Hey guys,
I've been doing some experimenting, trying to determine what jump instructions work (sucessfully) based on storing the fpu status word in the AX register.
As in:
FLD avalue
FLD bvalue
FCOM
FSTSW AX
FWAIT
SAHF
; <------- some jump instruction here -----> jne, jnl, jng, jnle, jz, je, jl, jg, jle, jge, jnz, ...etc.
Testing leads to a lot of hair pulling..., when some things appear to work, under some circumstances, but, then dont under others.
I've searched the forum archives and done some googling, but, I'm not finding too much information.

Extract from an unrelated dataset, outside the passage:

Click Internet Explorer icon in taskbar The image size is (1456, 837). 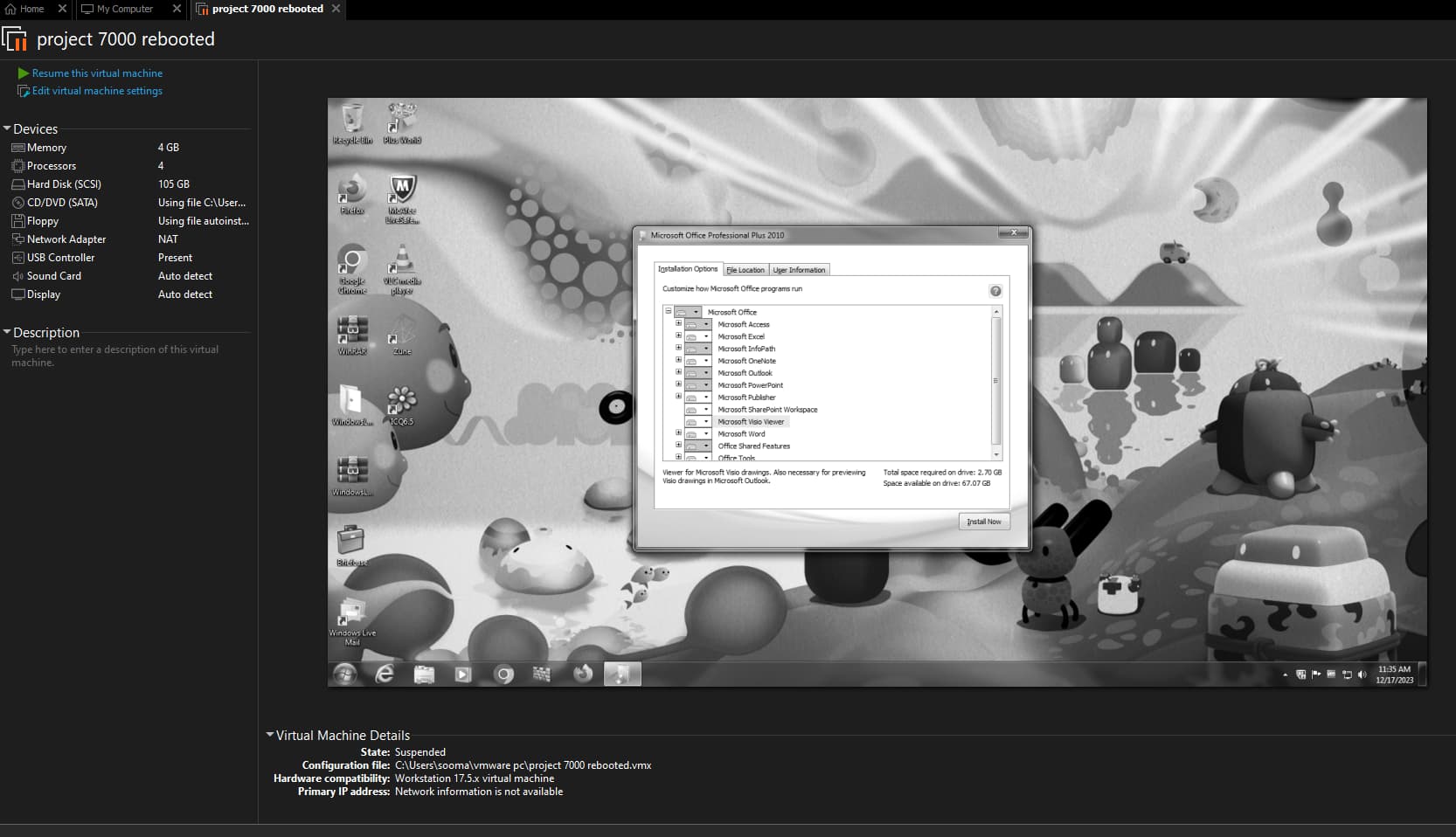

Any ideas or pointers would be appreciated.
Thanks,
steve
2 things will come in handy
1) Ray's FPU tutorial
http://www.ray.masmcode.com/fpu.html
specifically...
http://www.ray.masmcode.com/tutorial/fpuchap7.htm
2) a table that shows which flags the conditional branch instructions test
http://www.arl.wustl.edu/~lockwood/class/cs306/books/artofasm/Chapter_6/CH06-5.html#HEADING5-226
you may better use fcomi[p], which directly set the flags -> JA/JB/...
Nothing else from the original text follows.